Police are investigating the matter, but so far they could not find who profits from these ads – several people fell for them so there is an ongoing investigation for fraud in addition to impersonating a company and abusing their logo. So far they were not able to establish who is behind the scam and stop it.

And I have to ask – how come? How can it happen, that Google continues to show people ads for illegal activity for over a year by now? And how is it possible that they cannot be traced? One would expect that when someone wants to buy an ad from Google they would have to prove that they are a legitimate company/person with a legitimate need. And that said ad would be vetted before publishing. But apparently, it is possible to buy ad space from Google without any verifications and checks and without any human being involved at any point. I do wonder how the payments are done, since in the EU anonymous bank accounts are illegal. This scammer must operate within the EU because the ad is targeted at a Czech-speaking audience only.

We are not talking about a random person using a free service to publish shit on some social networks, I do understand that those cannot be all vetted prior to publishing. Here we are talking about someone purchasing an illegal service from Google and Google subsequently providing said illegal service unless and until somebody goes through the trouble to report it.

Which I did, btw. Three times over three days. All three times I got confirmation that the ad will be taken down. On the fourth day, I got an ad for a different fraudulent scheme and I reported that too. It too was taken down.

But this is evidently a broken system since people get defrauded and the perpetrators were not caught (yet).

 

Comments

  1. JM says

    One would expect that when someone wants to buy an ad from Google they would have to prove that they are a legitimate company/person with a legitimate need. And that said ad would be vetted before publishing. But apparently, it is possible to buy ad space from Google without any verifications and checks and without any human being involved at any point.

    Systems for buying online ads are constructed with the well thought out planning of any Silicon Valley Dudebro project.
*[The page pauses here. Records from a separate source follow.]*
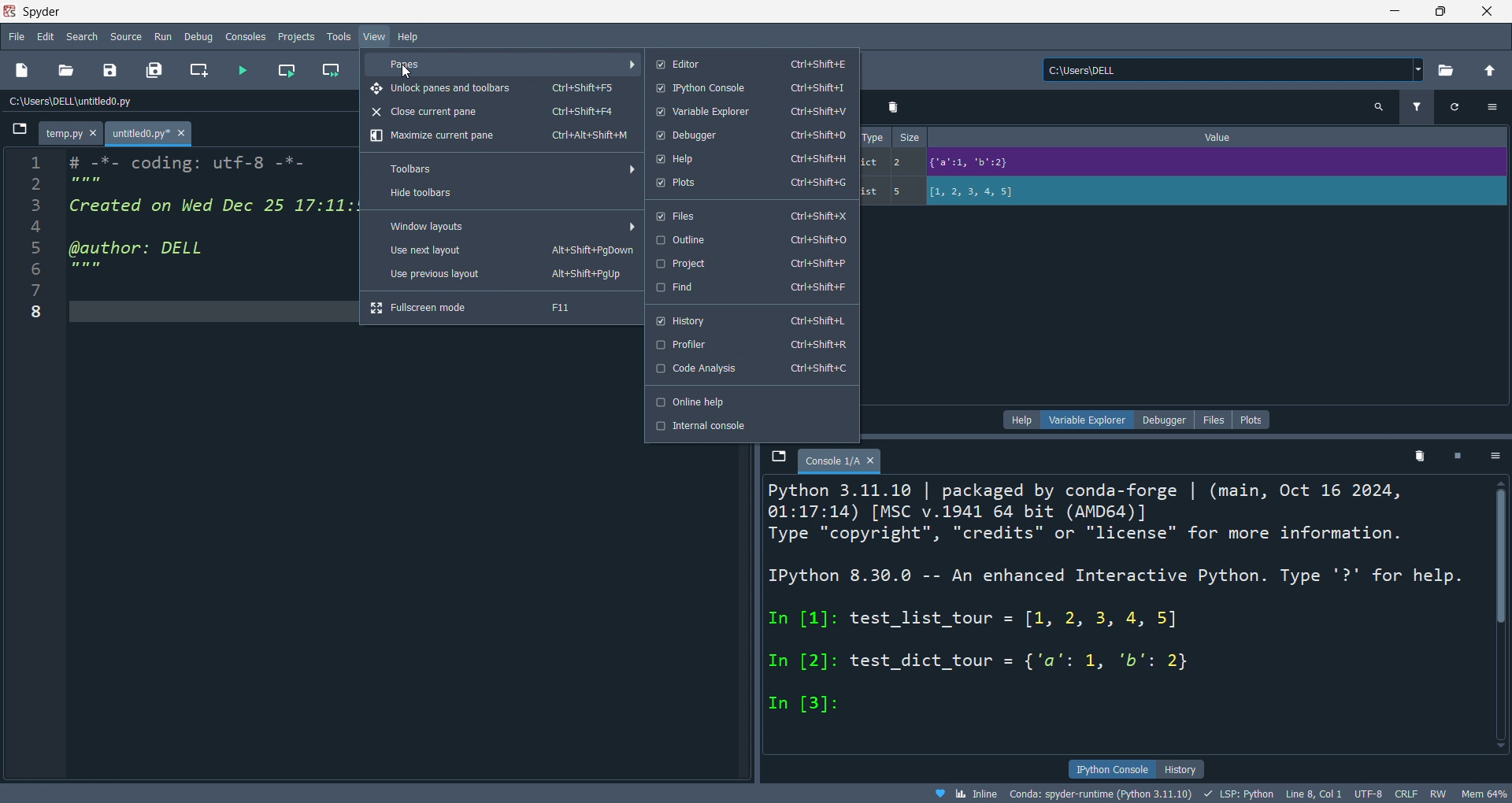  Describe the element at coordinates (750, 240) in the screenshot. I see `outline` at that location.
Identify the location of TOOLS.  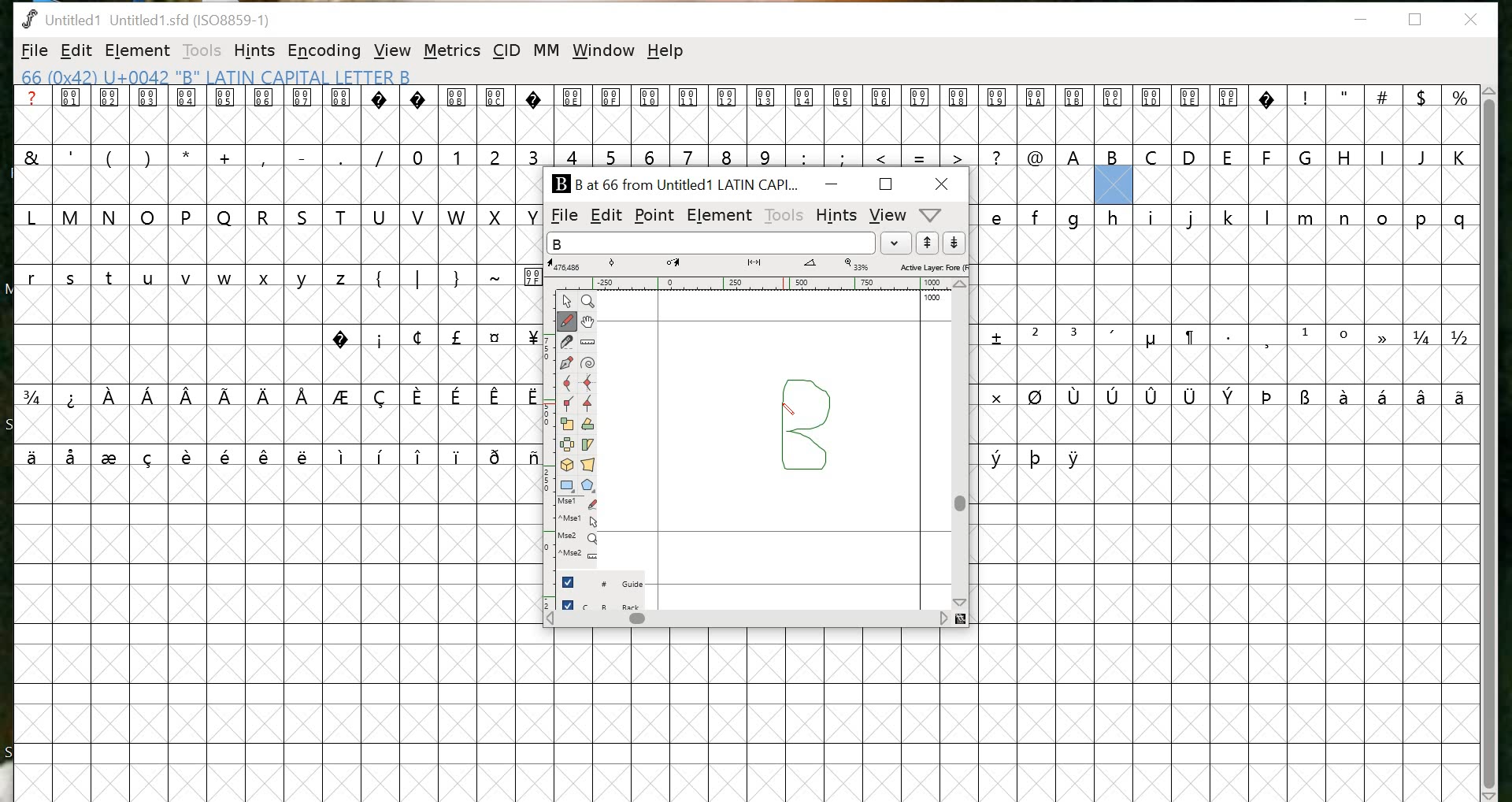
(200, 52).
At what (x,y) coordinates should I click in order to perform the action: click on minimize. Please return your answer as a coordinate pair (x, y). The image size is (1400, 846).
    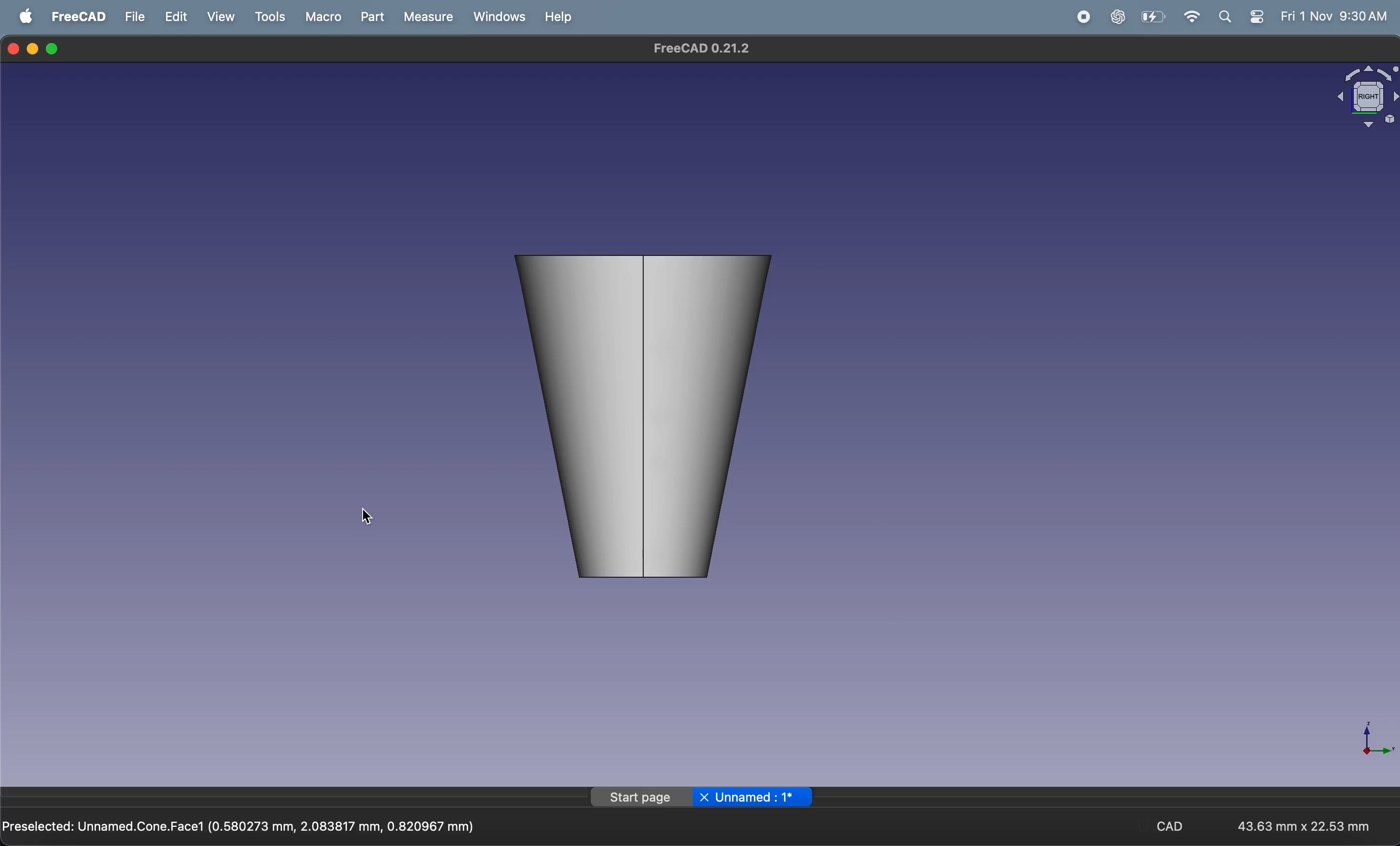
    Looking at the image, I should click on (34, 48).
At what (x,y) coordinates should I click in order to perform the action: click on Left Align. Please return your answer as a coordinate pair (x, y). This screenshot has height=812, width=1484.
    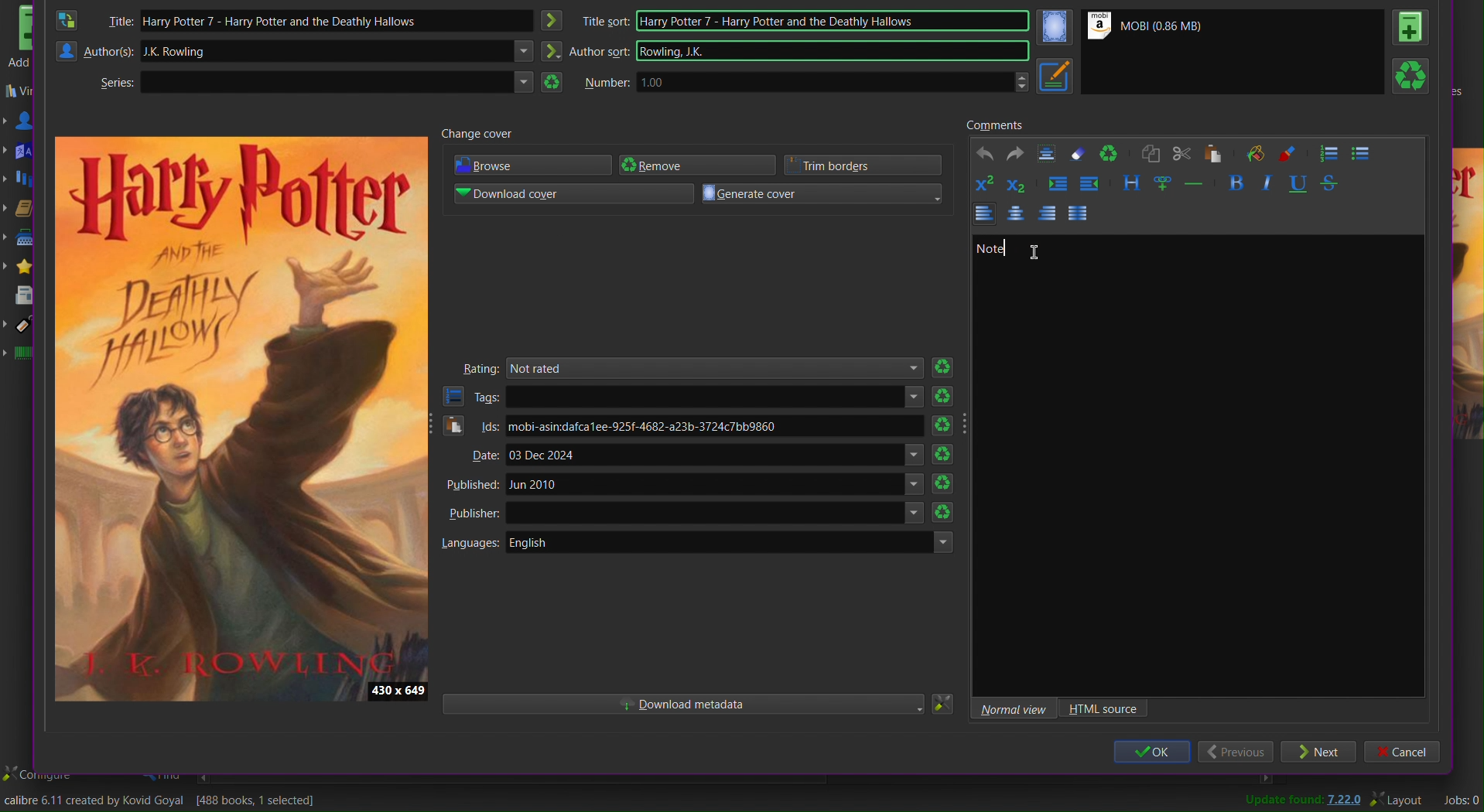
    Looking at the image, I should click on (1045, 214).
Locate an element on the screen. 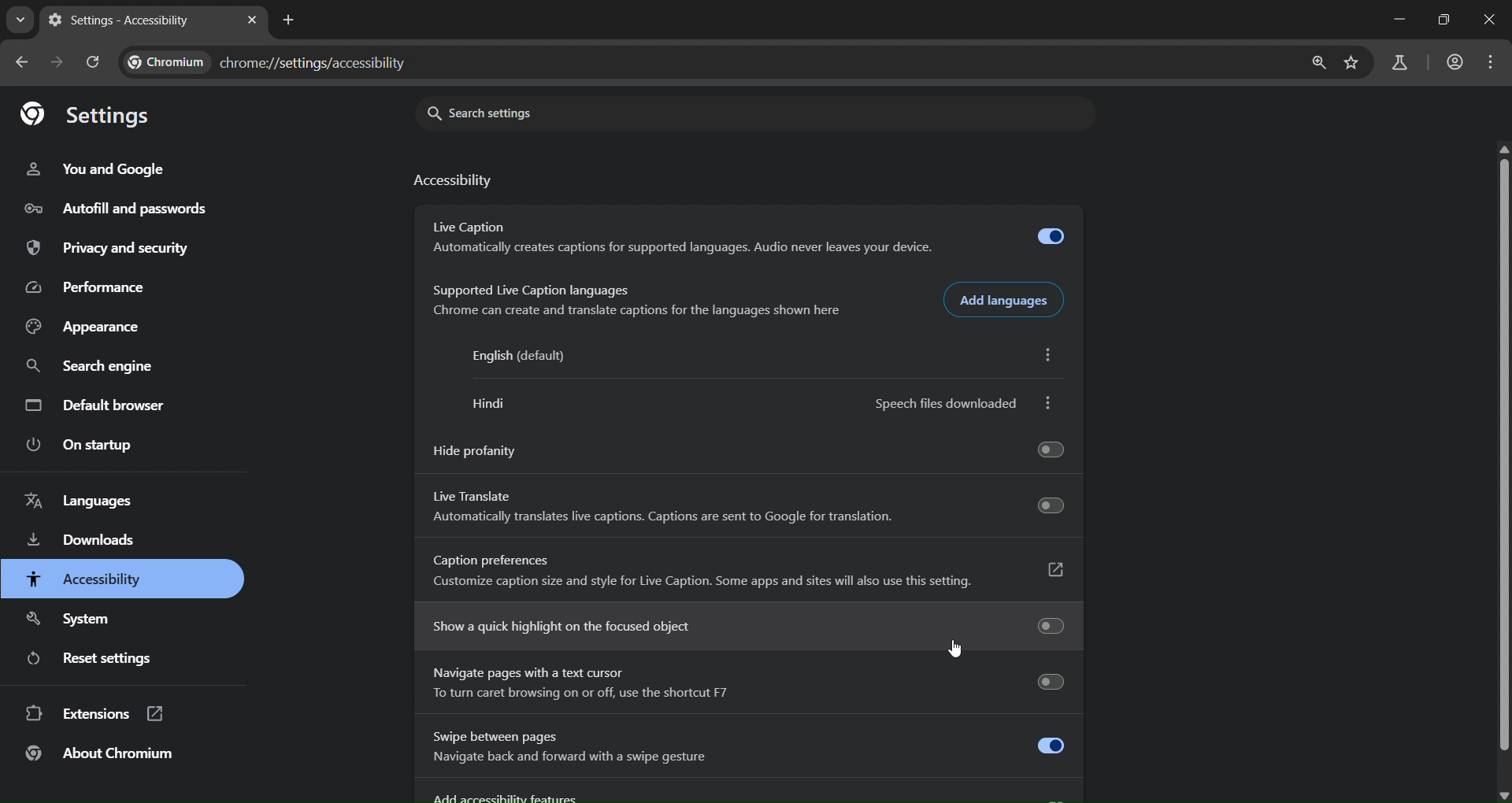 The image size is (1512, 803). Navigate pages with a text cursor @To turn caret browsing on or off, use the shortcut F7 is located at coordinates (747, 685).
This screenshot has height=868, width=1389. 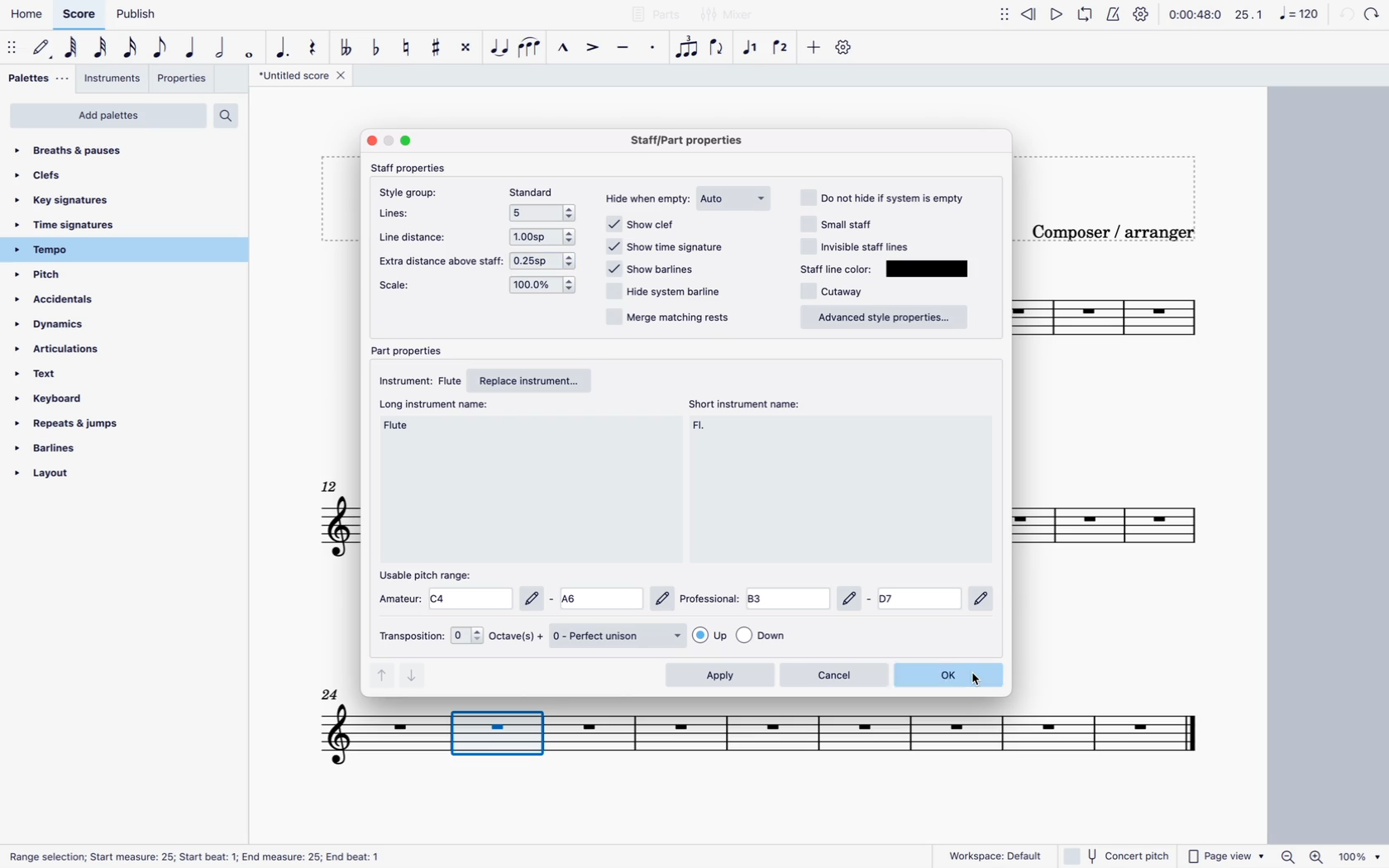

Which is to say the companies with the least checking of incoming ads while still being profitable got the investor money.
    Google should be able to block the ads once it became an issue. A company like Google doesn’t sell it’s ad space directly. Instead it connects with various ad vendors and runs whoever offers to pay Google the most for that slot. So somebody making a determined effort could sign up with lots of vendors and try to run the same ad. If something becomes an issue Google can alert the ad vendors and block it at the Google ad delivery level. It would take a huge effort to bypass the ad being blocked. They would need lots of fake accounts. The ads and links would have to be slightly randomized for each account and the support sites for the links to connect to setup for each variation.
    That they can’t find who it goes too doesn’t surprise me. The buyer of the ad could setup a fake shell company to use to buy ads and then move on to a new shell company in a different location before anybody came looking. It probably links to some widely corrupt country where the police won’t provide any help until the government gets involved.